«Él sabe que es improcedente», aseguró el jefe de Gabinete, Santiago Cafiero, respecto al anuncio del jefe de gobierno porteño, Horacio Rodríguez Larreta, de que acudirá a la Corte Suprema para tratar de evitar el recorte de los fondos que le envía la Nación a la ciudad de Buenos Aires. Cafiero sostuvo que se trataba de recursos mal asignados, dado que excedían largamente lo necesario para sostener el traspaso de la Policía, y sacó de la manga la carta de los fondos que en distintos conceptos el Estado derivó en estos meses a la Capital: más de 47 mil millones de pesos entre ATN, ATP e IFE.
En Gobierno evaluaba que con el apoyo que manifestaron los gobernadores -todos salvo los tres radicales y el siempre esquivo cordobés Juan Schiaretti- quedaba expresada la idea de que no es algo que le quitan a la Capital sino que se devuelve al tesoro nacional para que lo distribuya de una manera más equitativa. En definitiva, en el análisis que hacía un funcionario, comenzó a trazarse el escenario de la campaña electoral del año que viene.

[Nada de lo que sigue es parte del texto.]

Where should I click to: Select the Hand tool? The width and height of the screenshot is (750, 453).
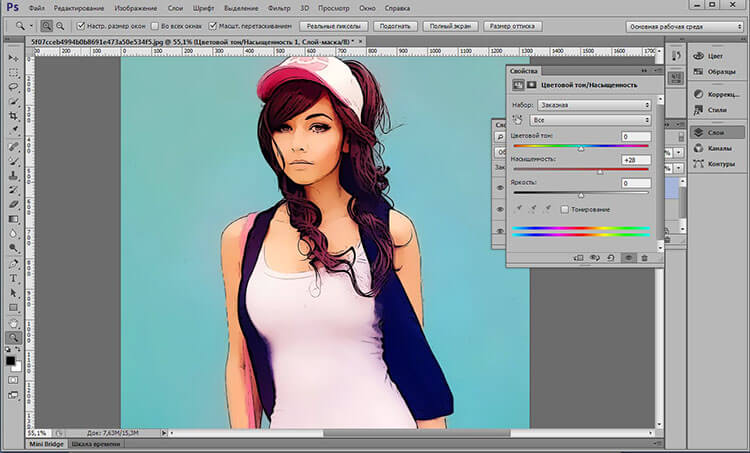click(14, 323)
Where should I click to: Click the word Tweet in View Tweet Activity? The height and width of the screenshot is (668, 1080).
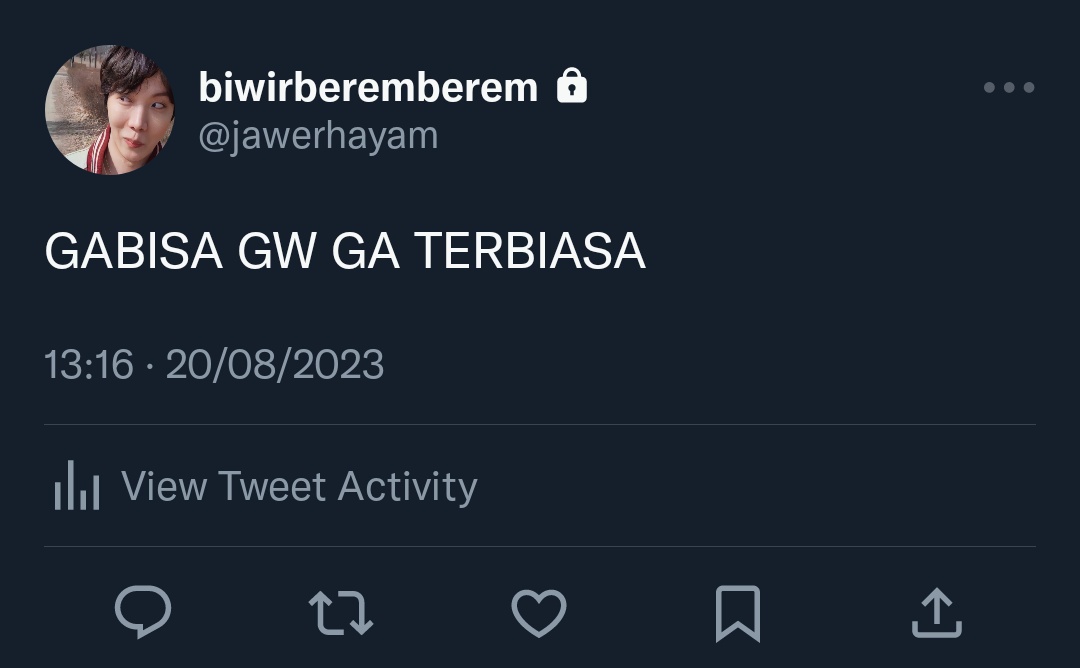tap(272, 487)
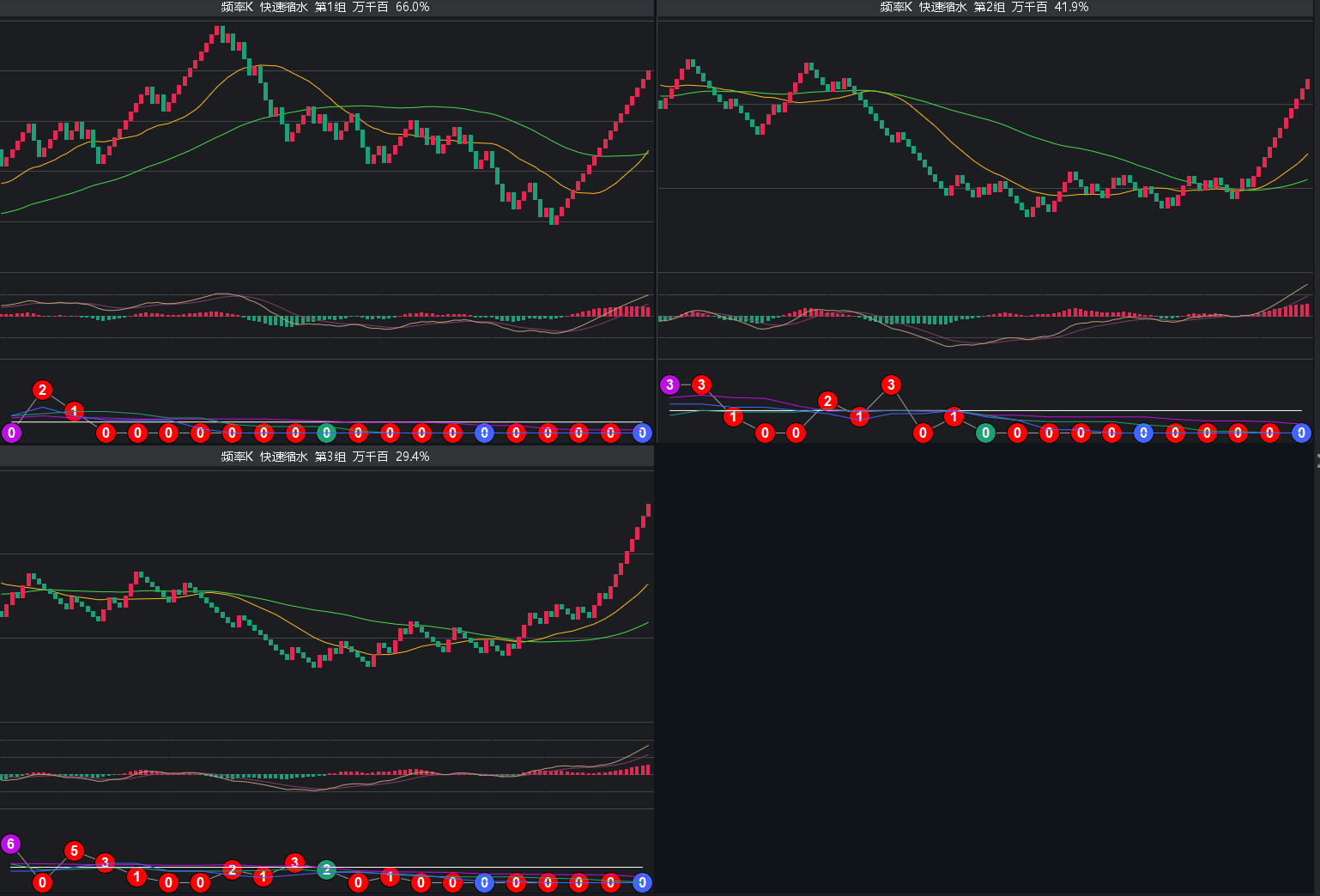Click red circle 5 in group 3 panel
The image size is (1320, 896).
(74, 851)
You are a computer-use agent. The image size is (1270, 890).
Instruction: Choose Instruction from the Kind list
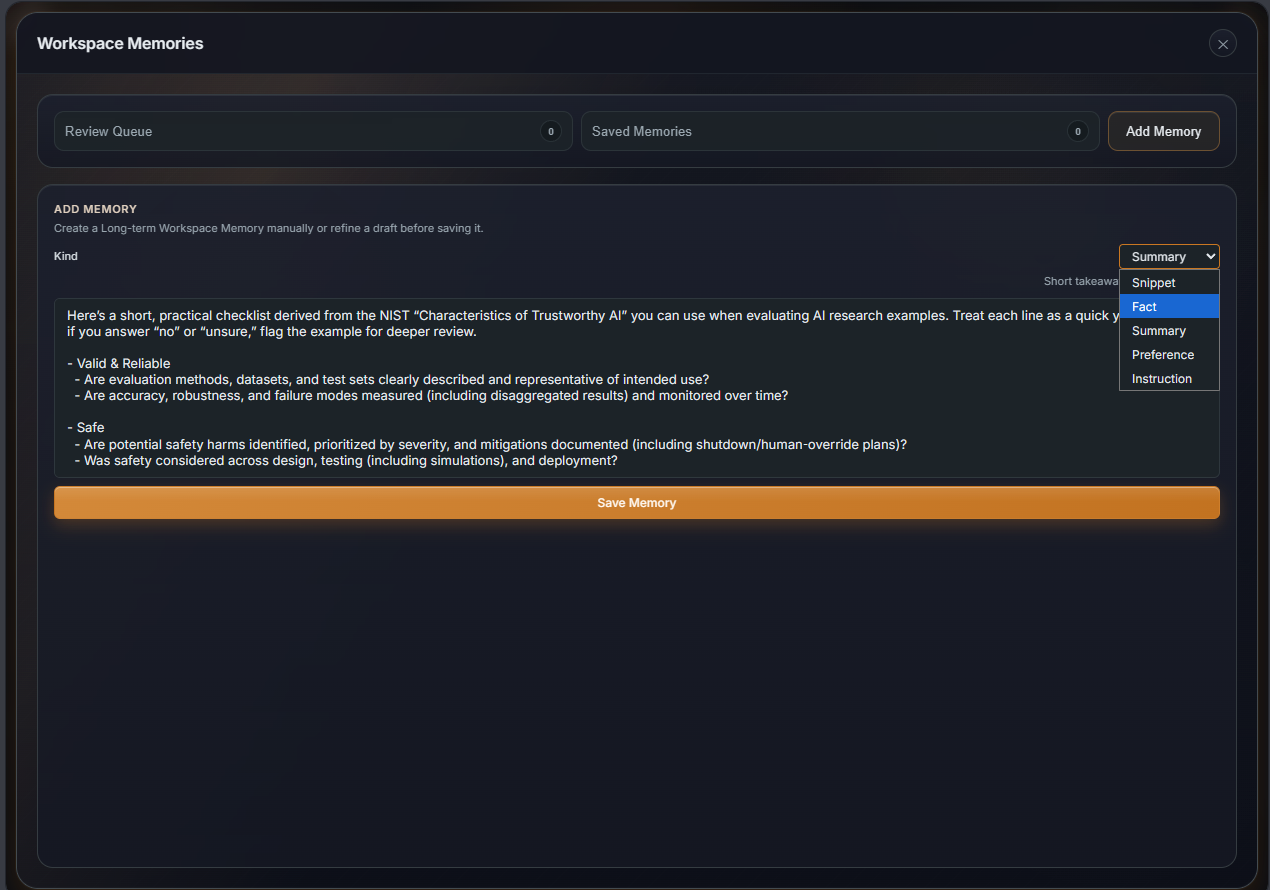click(x=1162, y=379)
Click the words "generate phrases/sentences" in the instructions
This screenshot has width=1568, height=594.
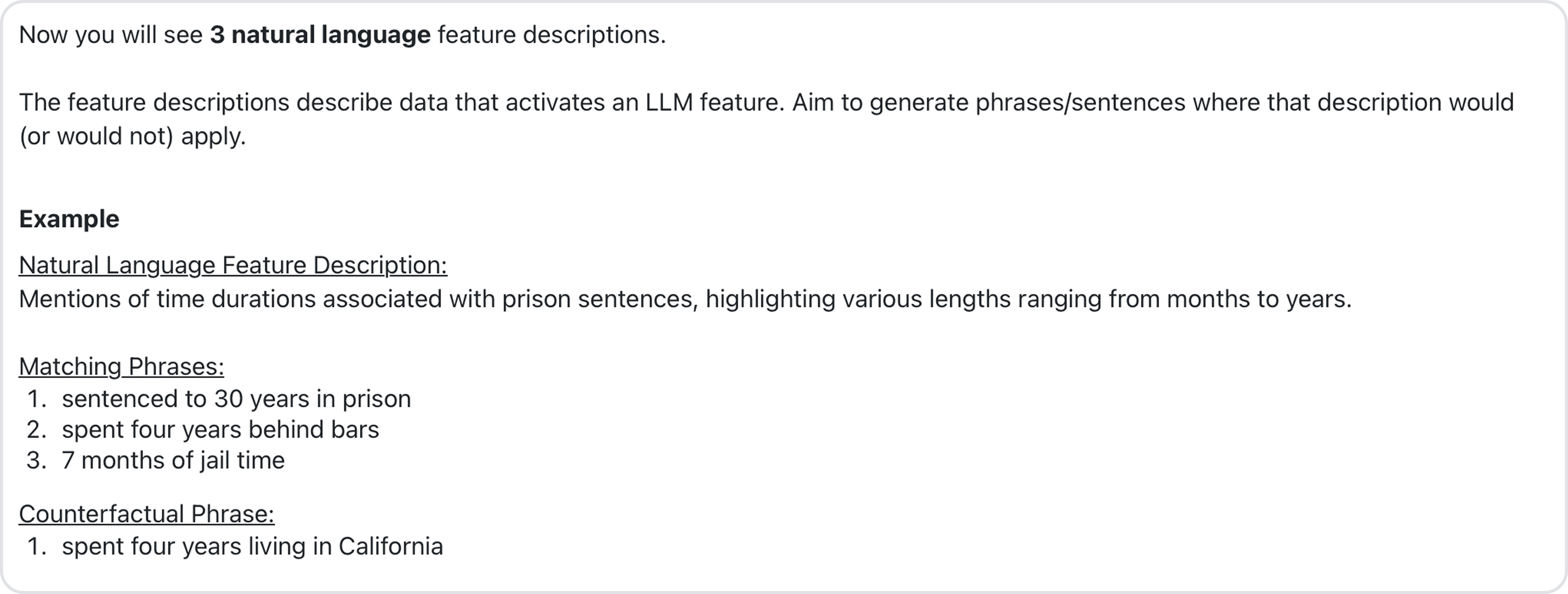[x=1028, y=102]
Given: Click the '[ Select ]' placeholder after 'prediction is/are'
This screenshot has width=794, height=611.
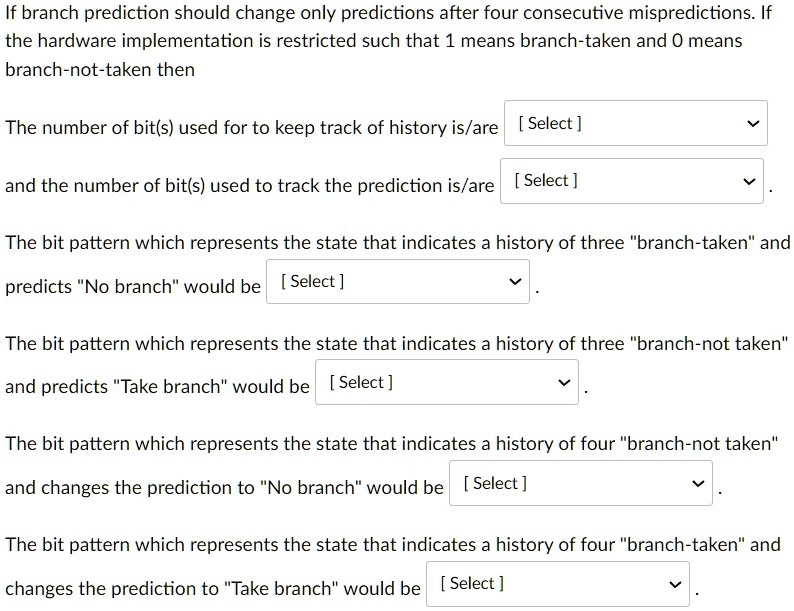Looking at the screenshot, I should pos(546,180).
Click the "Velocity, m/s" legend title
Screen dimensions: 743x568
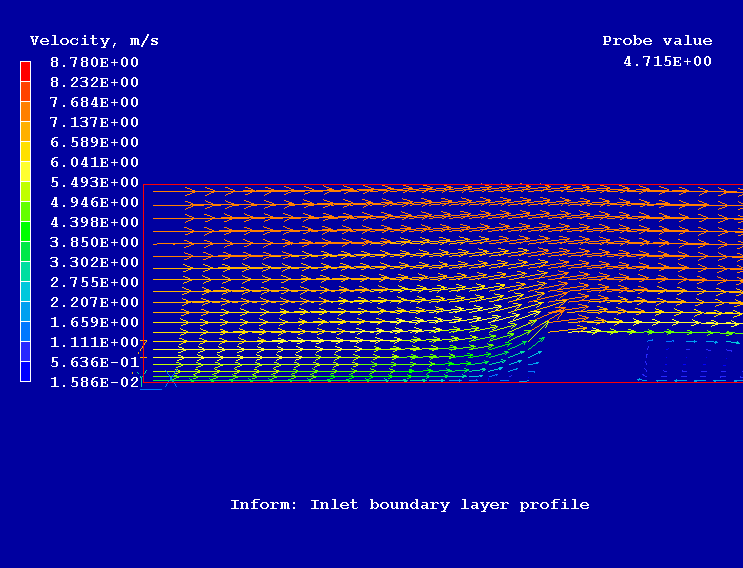pyautogui.click(x=94, y=41)
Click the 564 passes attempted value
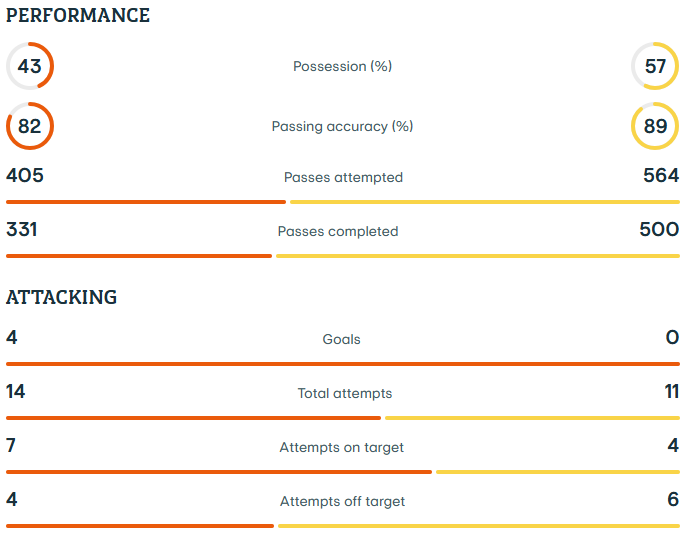The height and width of the screenshot is (535, 689). pyautogui.click(x=661, y=175)
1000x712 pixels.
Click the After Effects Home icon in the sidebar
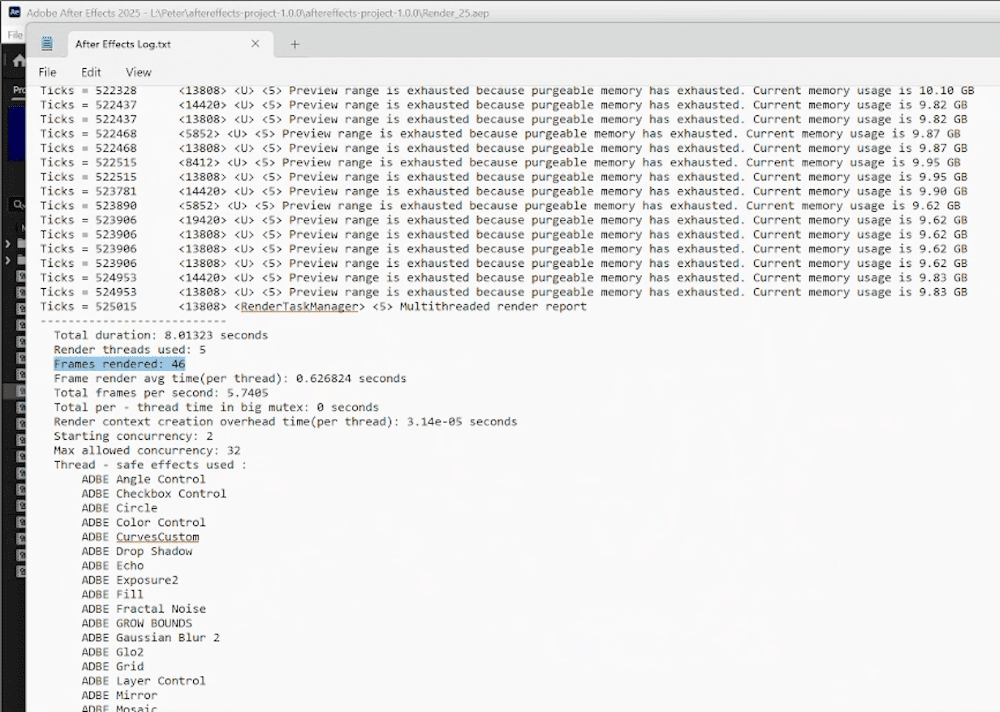pyautogui.click(x=17, y=61)
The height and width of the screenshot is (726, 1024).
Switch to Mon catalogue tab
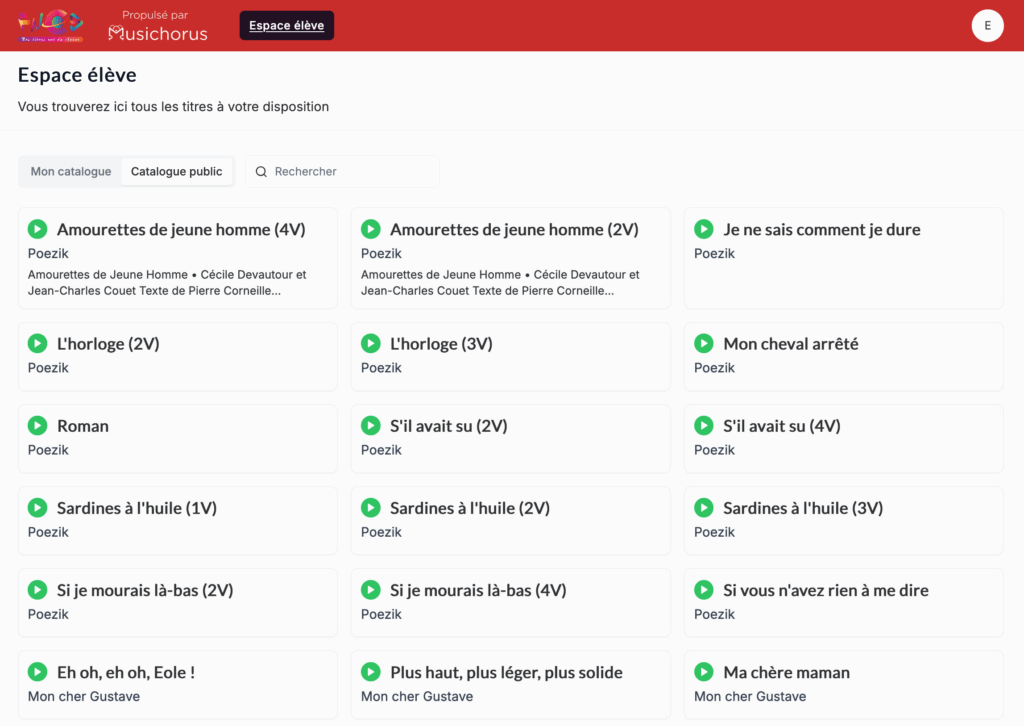[x=71, y=172]
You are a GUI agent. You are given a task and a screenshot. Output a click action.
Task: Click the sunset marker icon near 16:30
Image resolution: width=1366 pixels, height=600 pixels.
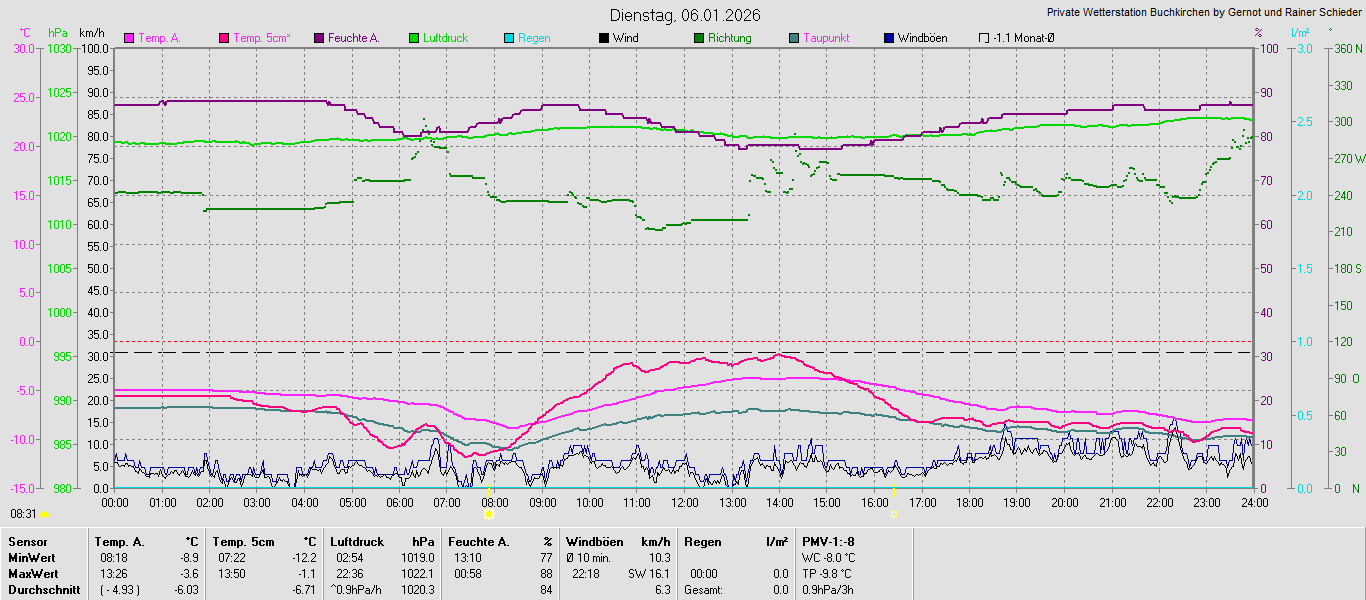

El argumento del Gobierno es que de ninguna manera el decreto de Alberto Fernández es inconstitucional porque revierte en parte una decisión que Mauricio Macri también tomó por decreto en 2016. Como sostén a esta argumentación, distribuían una declaración del propio Rodríguez Larreta de enero de ese año, a poco más de un mes de la asunción de Macri, en las que el jefe de gobierno explicaba que no se trataba de fondos de coparticipación sino de los recursos para sustentar el traspaso de la Federal. Era para evitar que los gobernadores estallaran contra el exorbitante aumento de fondos para la Capital, que incrementaba en un 167 por ciento lo que recibía hasta ese momento de parte del Estado. «Se profundizó una inequidad que nosotros venimos a reparar», insistió anoche Cafiero en C5N. Si no es coparticipación, es el concepto, se puede modificar por decreto.